» **Task to complete**:
Repeat the data that follows exactly, starting at the line with "Expand the Excel dropdown menu" and ending at the line with "Task: Click the red pin above 团结村米粉垭", and leave out every picture.
--- Dataset extract Enclosed Below ---
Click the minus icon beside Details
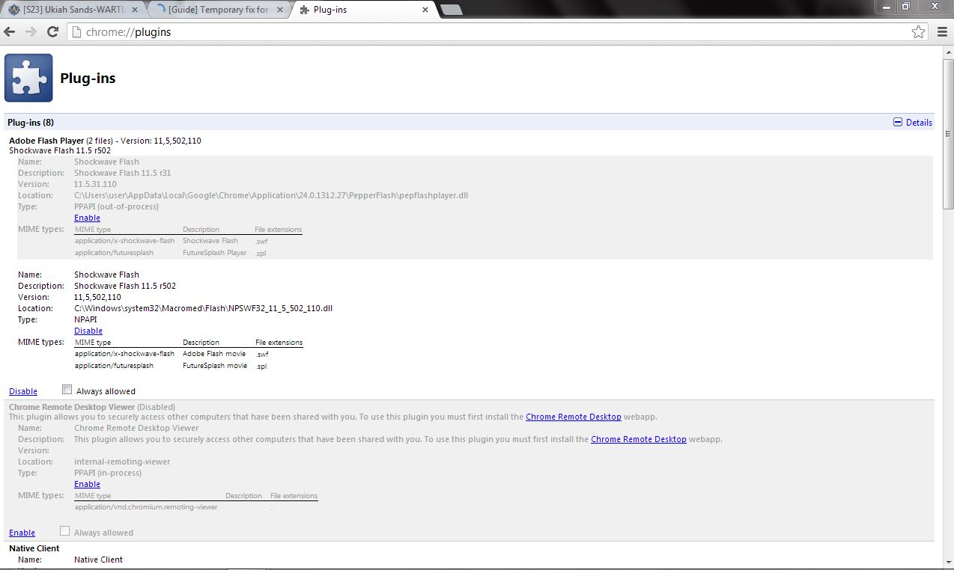954x570 pixels. point(898,123)
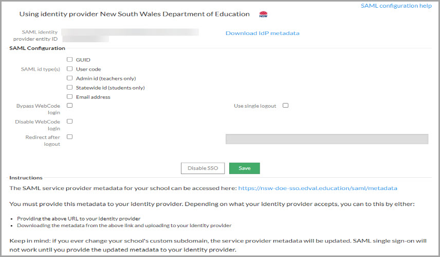Focus the redirect after logout URL field
The width and height of the screenshot is (440, 257).
tap(326, 139)
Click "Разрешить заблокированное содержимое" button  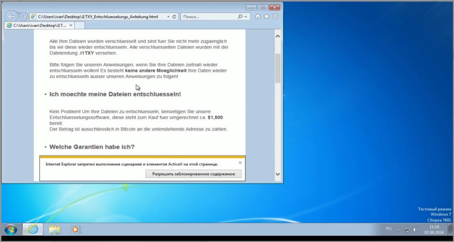pos(193,174)

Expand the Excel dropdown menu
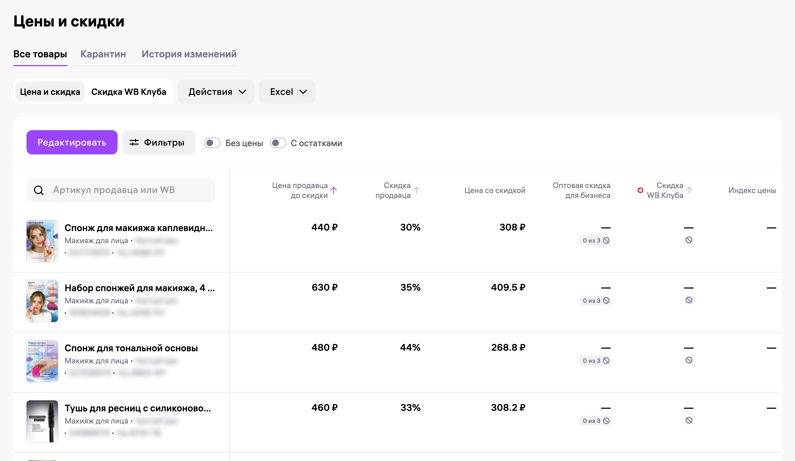(x=287, y=92)
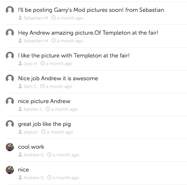
Task: Click clock icon on Jojo H's comment
Action: pos(42,63)
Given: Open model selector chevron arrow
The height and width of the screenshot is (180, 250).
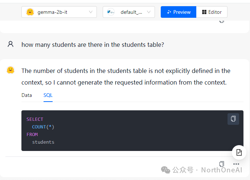Looking at the screenshot, I should point(91,12).
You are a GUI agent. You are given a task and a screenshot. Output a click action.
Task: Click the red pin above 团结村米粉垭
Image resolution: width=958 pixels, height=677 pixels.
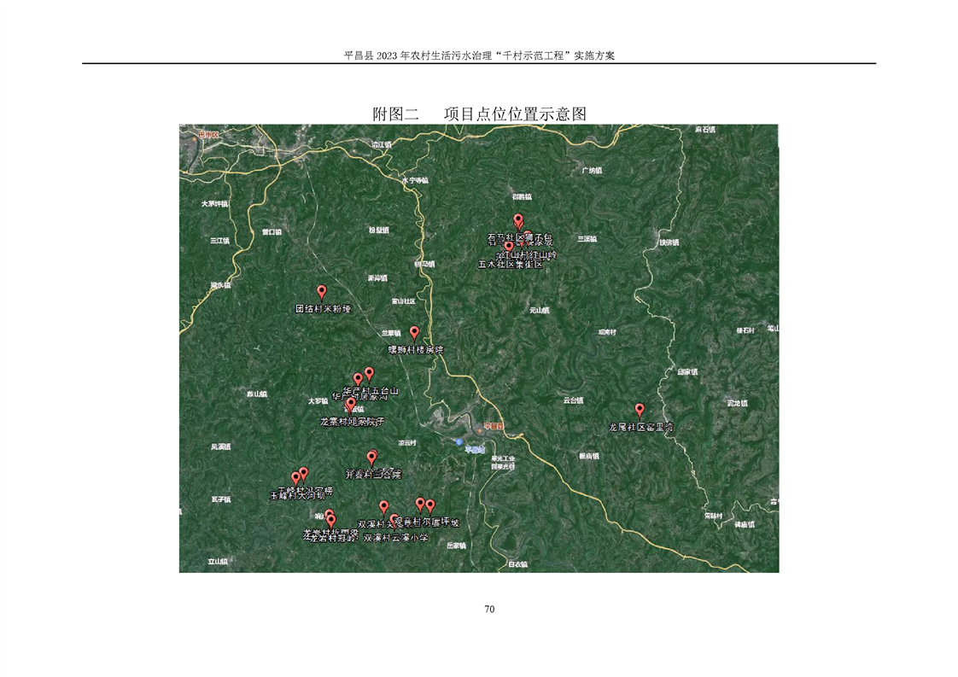(x=322, y=291)

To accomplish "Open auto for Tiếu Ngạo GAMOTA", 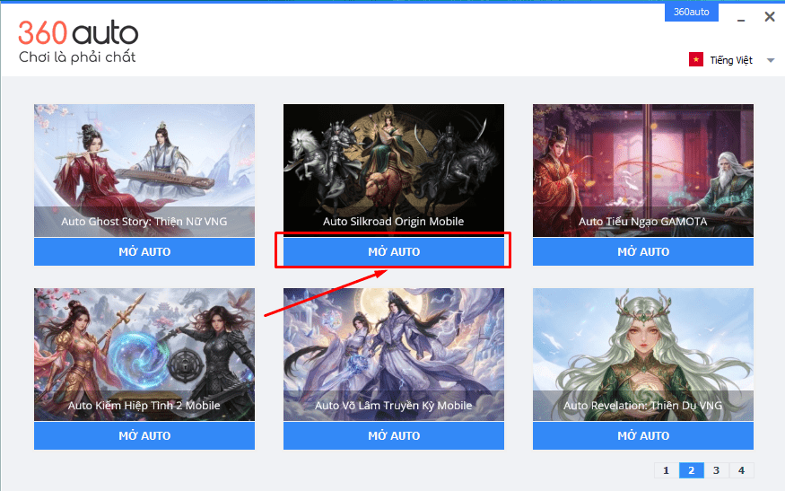I will tap(643, 251).
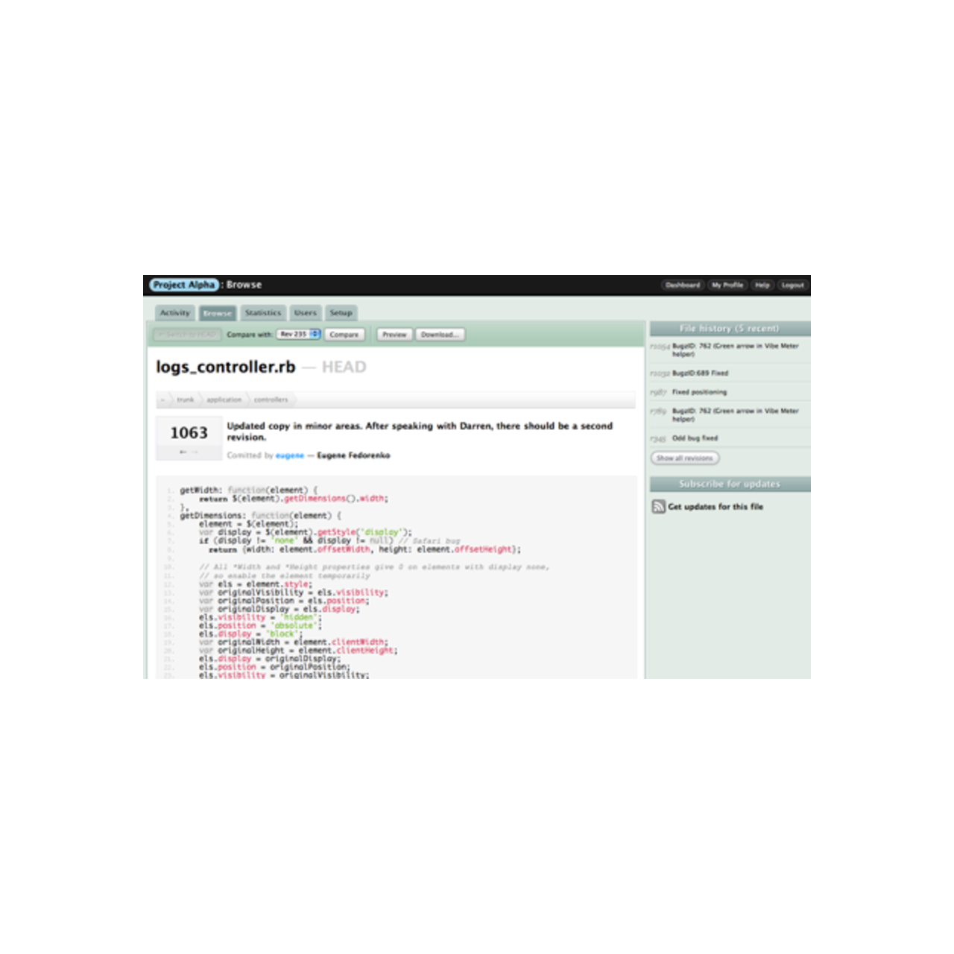Open the Setup tab

(x=341, y=313)
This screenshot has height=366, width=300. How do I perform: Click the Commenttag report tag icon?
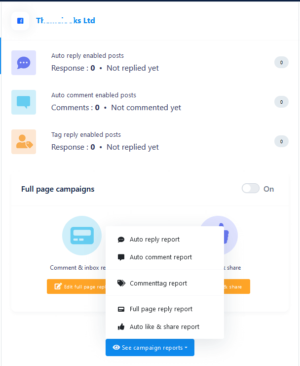pos(121,284)
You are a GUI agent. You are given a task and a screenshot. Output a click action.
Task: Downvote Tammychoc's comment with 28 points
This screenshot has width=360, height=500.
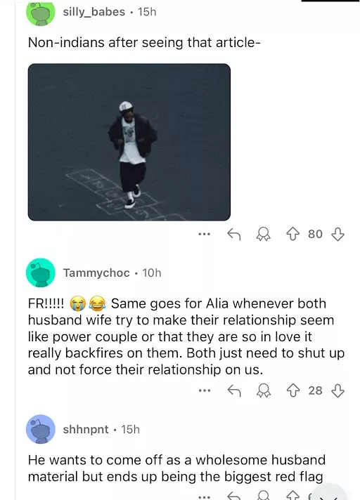[x=338, y=390]
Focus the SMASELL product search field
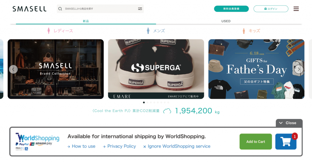Screen dimensions: 312x163 pyautogui.click(x=100, y=9)
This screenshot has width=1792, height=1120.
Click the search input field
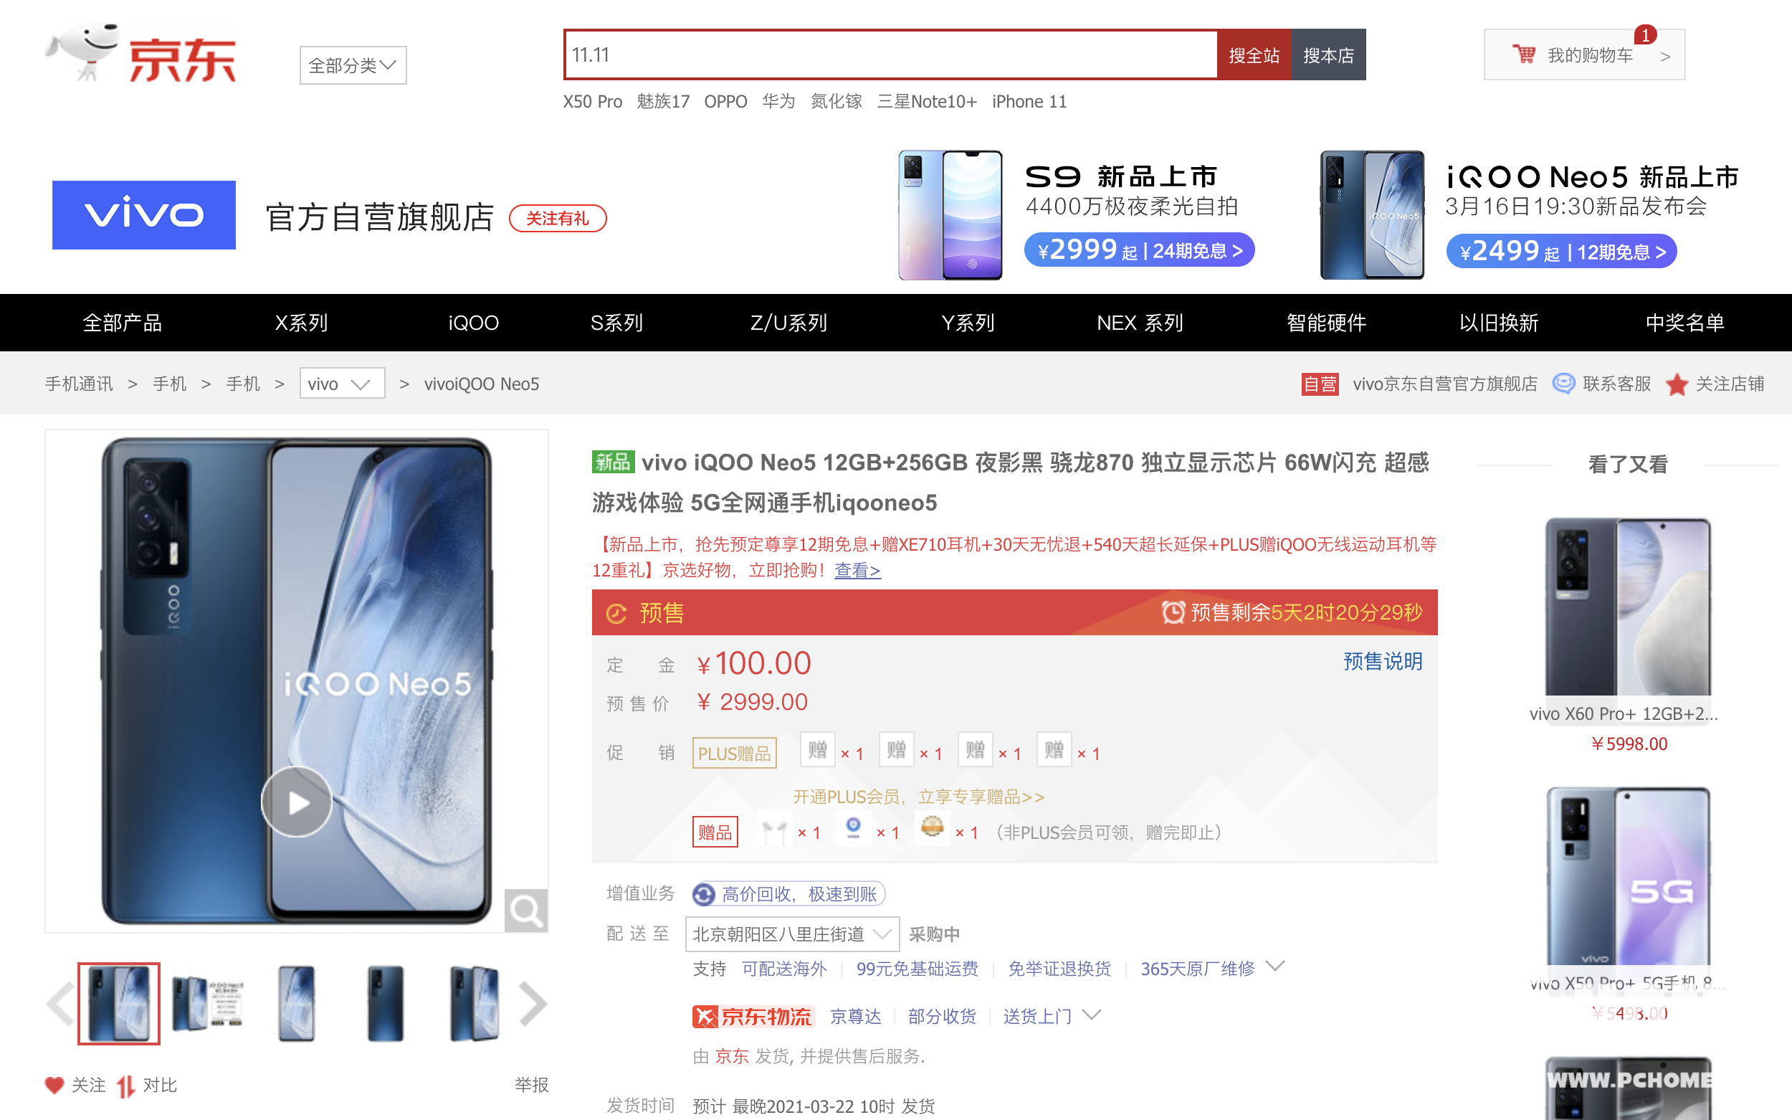(x=891, y=55)
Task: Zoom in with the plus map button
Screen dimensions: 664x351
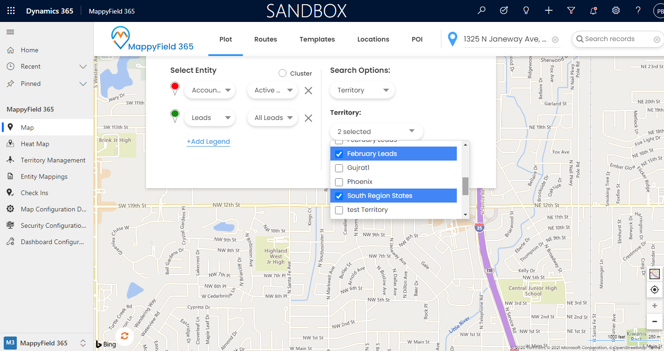Action: (654, 306)
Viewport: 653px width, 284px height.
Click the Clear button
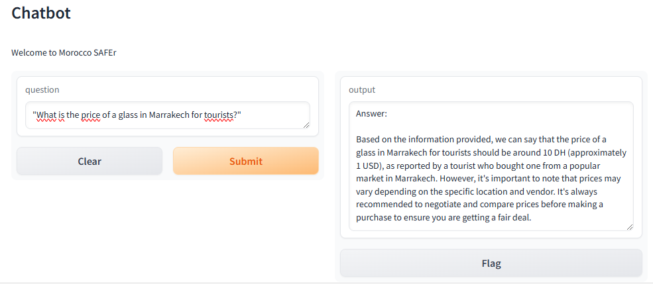[x=89, y=161]
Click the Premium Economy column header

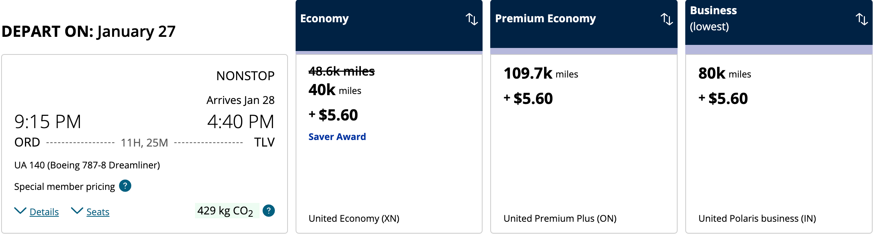pyautogui.click(x=545, y=18)
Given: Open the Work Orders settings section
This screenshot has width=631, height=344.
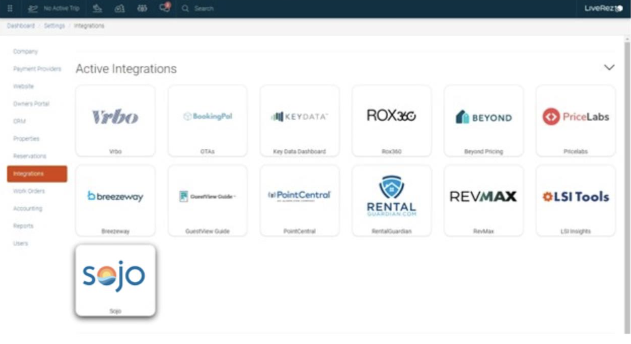Looking at the screenshot, I should coord(29,191).
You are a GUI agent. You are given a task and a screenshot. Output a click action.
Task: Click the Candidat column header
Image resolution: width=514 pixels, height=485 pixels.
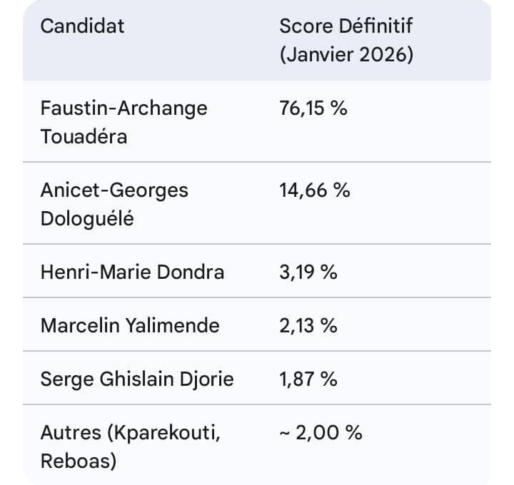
--- End of Enclosed Dataset extract ---
» **Written response**:
Expand the Excel dropdown menu
(x=287, y=92)
Task: Click clock icon on Jojo H's comment
Action: pos(42,63)
Given: Open model selector chevron arrow
The height and width of the screenshot is (180, 250).
Looking at the screenshot, I should point(91,12).
You are a GUI agent. You are given a task and a screenshot. Output a click action.
Task: Click the red pin above 团结村米粉垭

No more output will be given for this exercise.